---------- Selected excerpt

LZ: Following from my previous point, I would dispute the title of ‘true secularist.’ If that means that a true secularist is attached to a vision of the world that sees religious and political institutions at loggerheads, then I would not want secularism to thrive. This kind of secularism is historically, legally and politically deficient. Brian Leiter was originally attached to such a view, but his mind changed considerably while writing his book on toleration. In any case, the view I’m rejecting is exemplified by the standard French position of strict laicite, which gave rise to the recent statute banning burquas in public streets. The French view is born out of a confusion: the original Loi de 1905 merely attempts to draw a legal boundary between Church and State, trying to solve the conflict between the two begun with the French Revolution. The statute does not say anything about the place of religion in the society, also because there is no way in which a political authority can coerce the society into being more or less religious. The level of religiousity can only be left to the people. However, French political elites managed to convince the population at large that the Loi de 1905 entailed a more general ban of religion in the public sphere. This ideological interpretation of laïcité suggests that religion can only be free in private, but in no way its symbols can be brought out in public.

Now you can see the germ of the French legislation banning the burqa in public streets. The confusion that lingers on in this debate has to do with the porous distinction between private and public. Is walking down the street a public act? Really? More importantly, to insist on the idea that religion is free in the private realm, and that people should strip themselves of religious clothes and symbols create an extra burden for religious people when compared to non-religious people. In other words, non-religious people are the model citizens while religious people have to behave as if they were non-religious when they step in the public sphere.

--------------------

Copy out the entire passage on French secularism word for word. The entries after this come from a separate source.

---------- Records

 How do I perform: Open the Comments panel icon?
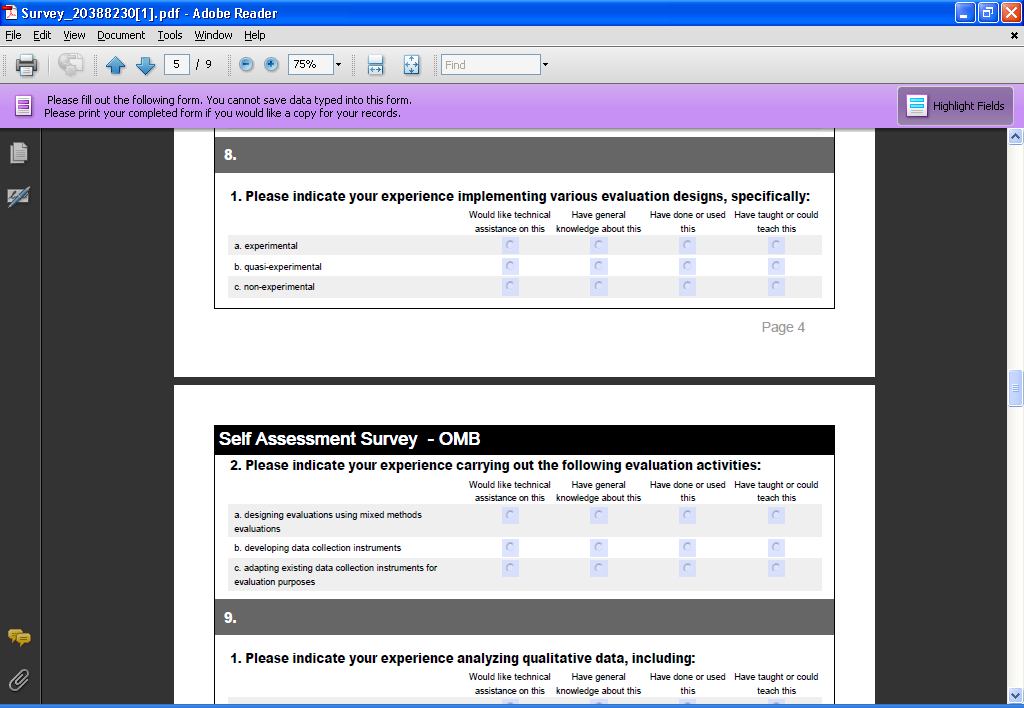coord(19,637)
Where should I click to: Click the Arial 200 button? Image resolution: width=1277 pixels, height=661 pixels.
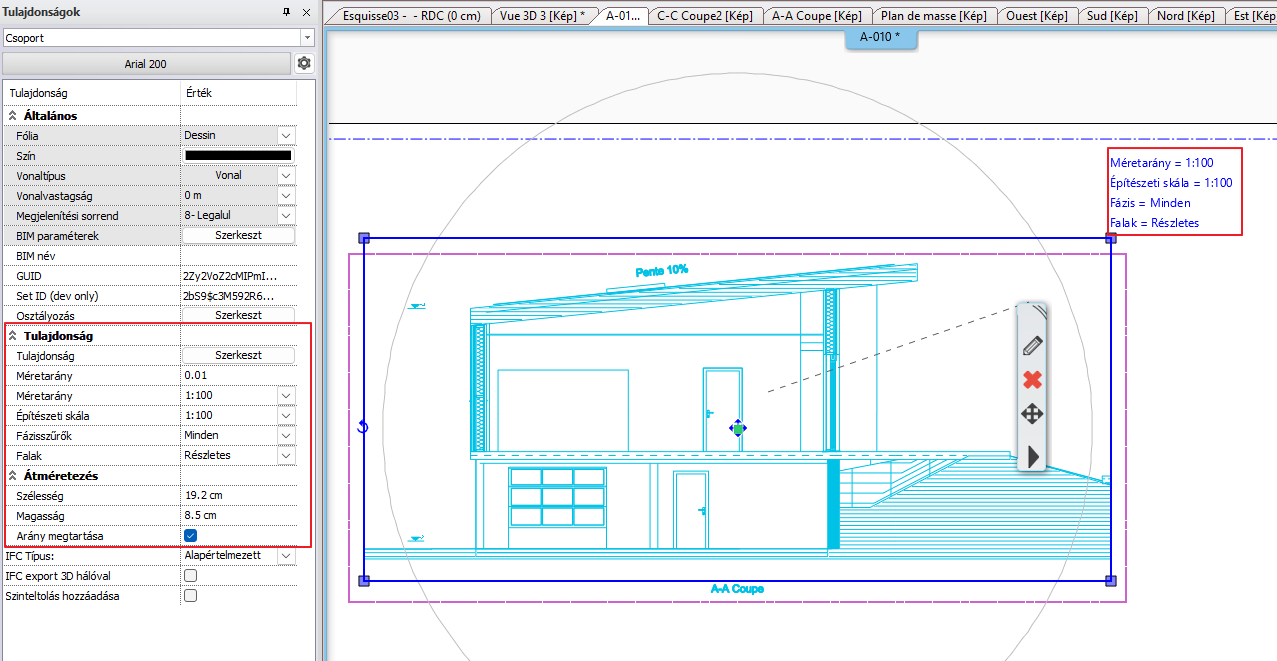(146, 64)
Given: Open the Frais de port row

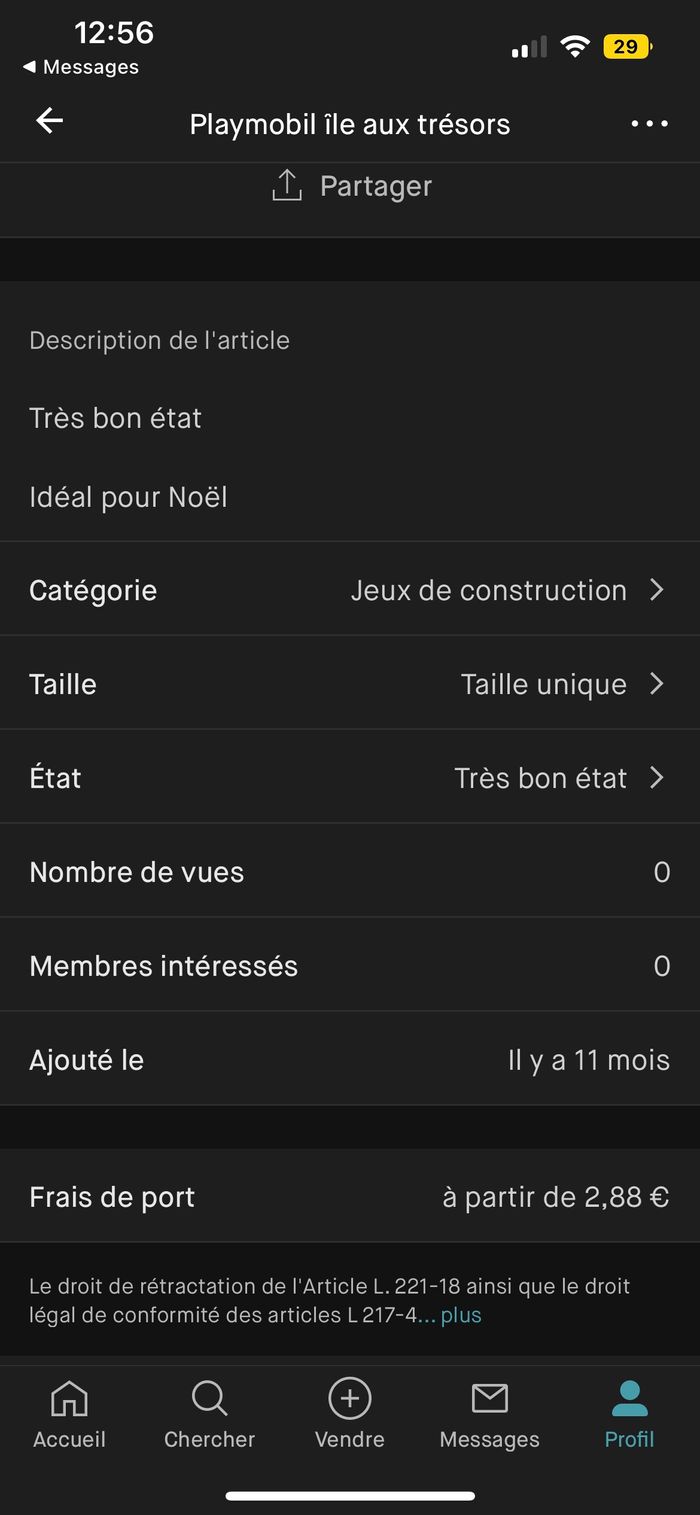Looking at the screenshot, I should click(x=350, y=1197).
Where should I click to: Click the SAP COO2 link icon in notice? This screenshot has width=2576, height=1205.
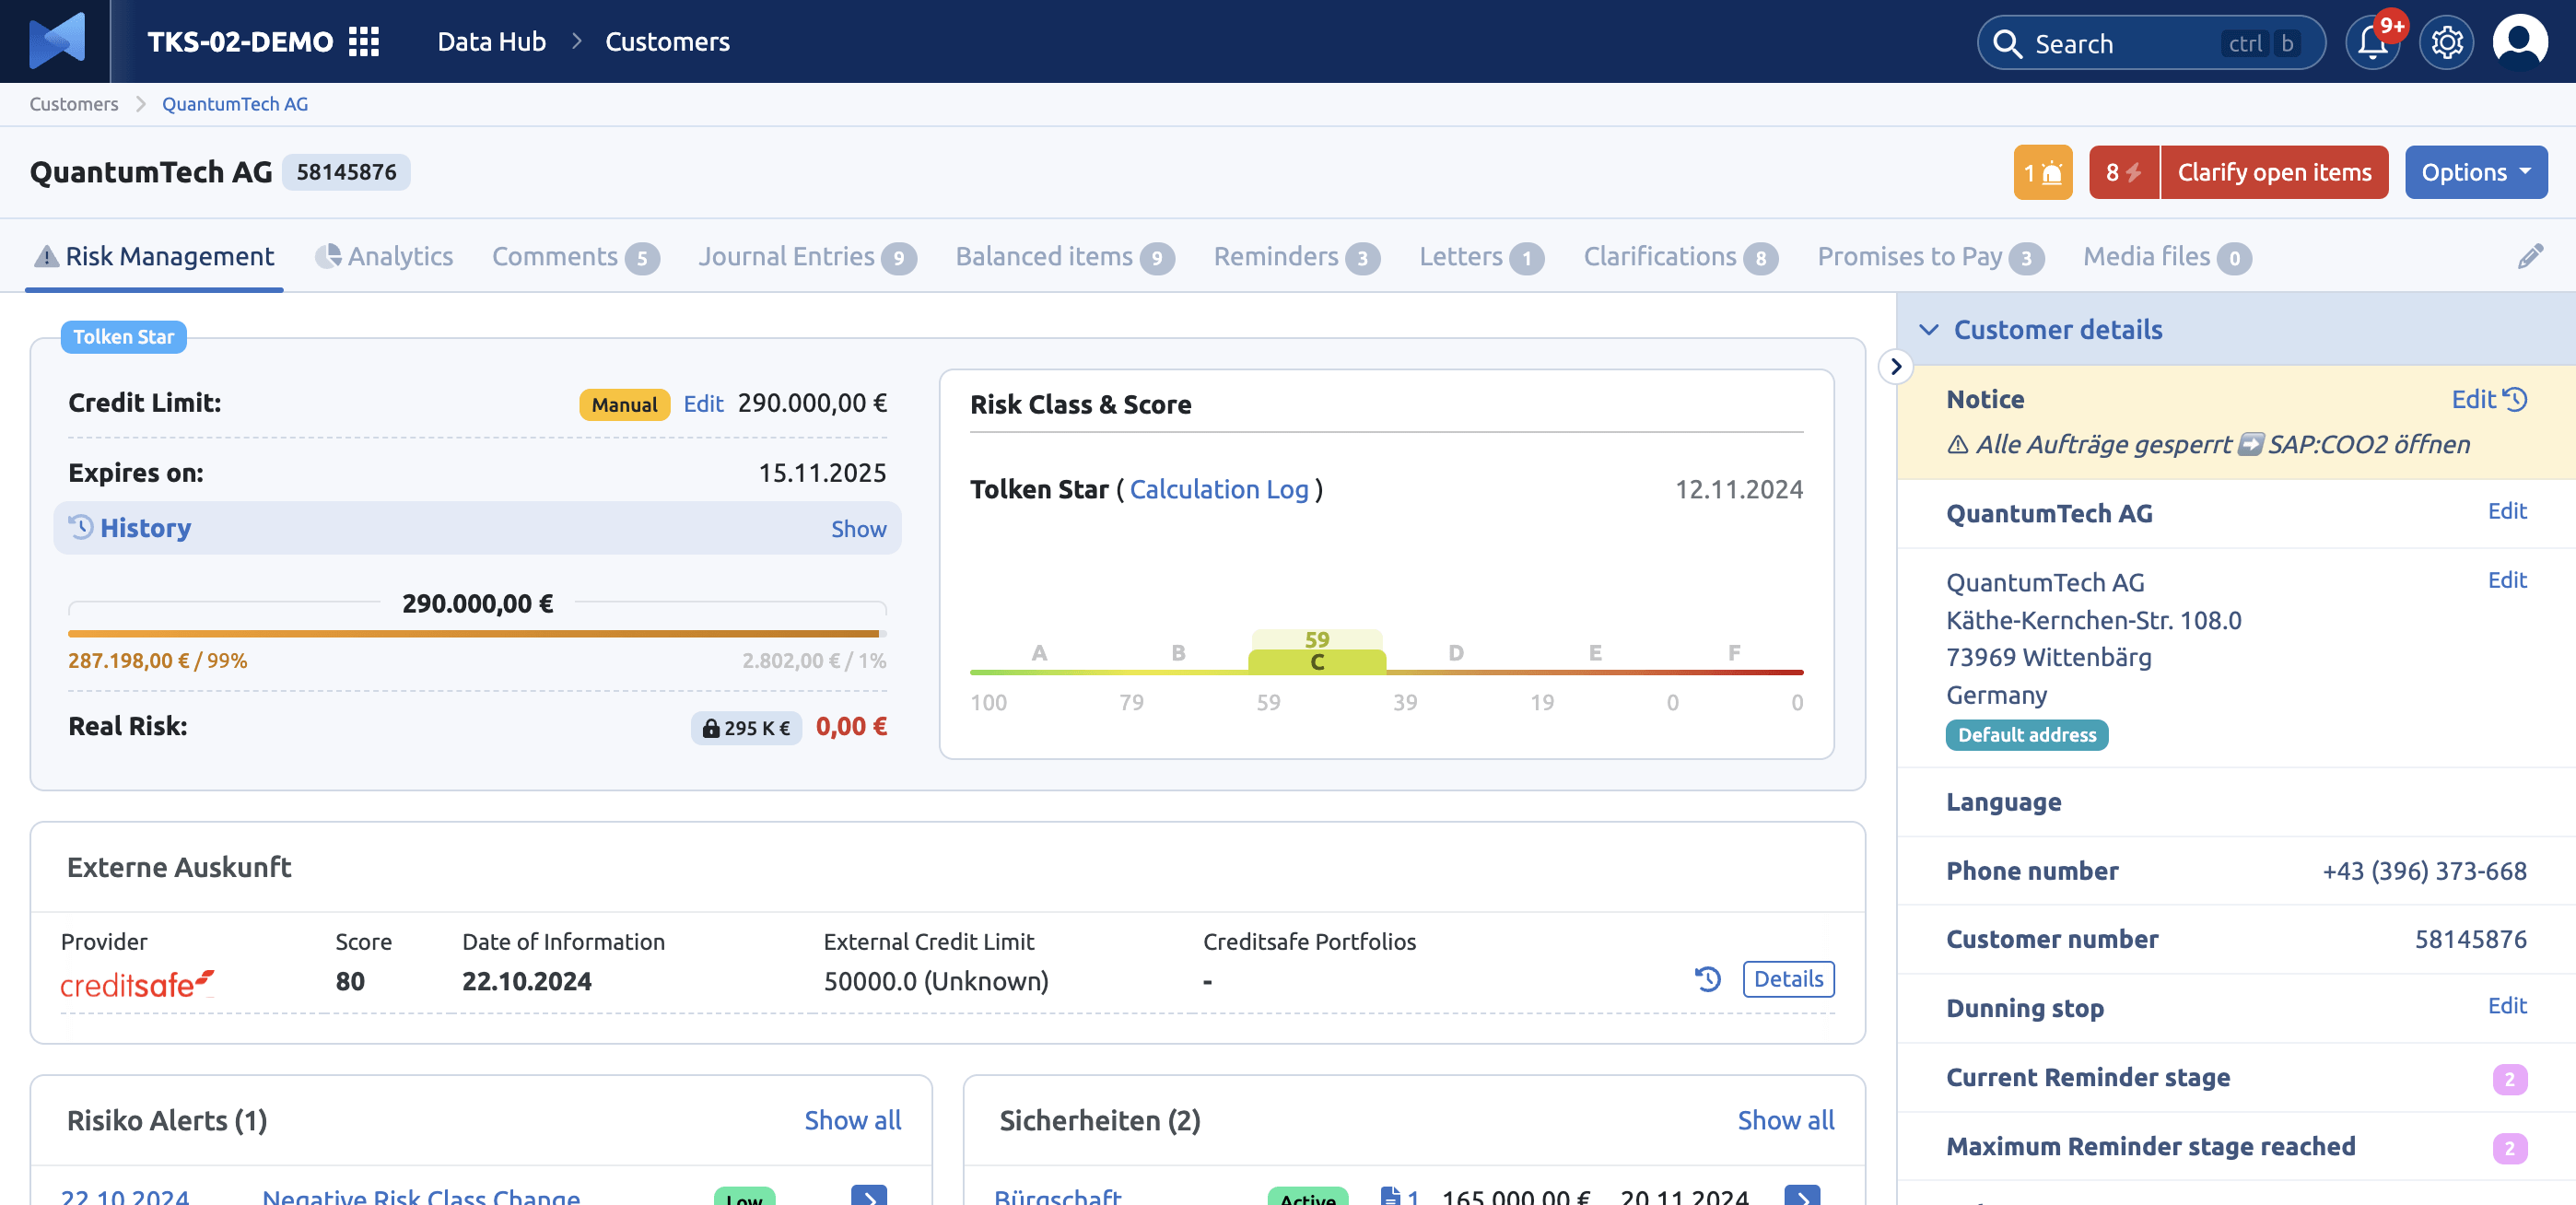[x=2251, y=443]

--------------------

= Result for this exercise =
LZ: Following from my previous point, I would dispute the title of ‘true secularist.’ If that means that a true secularist is attached to a vision of the world that sees religious and political institutions at loggerheads, then I would not want secularism to thrive. This kind of secularism is historically, legally and politically deficient. Brian Leiter was originally attached to such a view, but his mind changed considerably while writing his book on toleration. In any case, the view I’m rejecting is exemplified by the standard French position of strict laicite, which gave rise to the recent statute banning burquas in public streets. The French view is born out of a confusion: the original Loi de 1905 merely attempts to draw a legal boundary between Church and State, trying to solve the conflict between the two begun with the French Revolution. The statute does not say anything about the place of religion in the society, also because there is no way in which a political authority can coerce the society into being more or less religious. The level of religiousity can only be left to the people. However, French political elites managed to convince the population at large that the Loi de 1905 entailed a more general ban of religion in the public sphere. This ideological interpretation of laïcité suggests that religion can only be free in private, but in no way its symbols can be brought out in public.

Now you can see the germ of the French legislation banning the burqa in public streets. The confusion that lingers on in this debate has to do with the porous distinction between private and public. Is walking down the street a public act? Really? More importantly, to insist on the idea that religion is free in the private realm, and that people should strip themselves of religious clothes and symbols create an extra burden for religious people when compared to non-religious people. In other words, non-religious people are the model citizens while religious people have to behave as if they were non-religious when they step in the public sphere.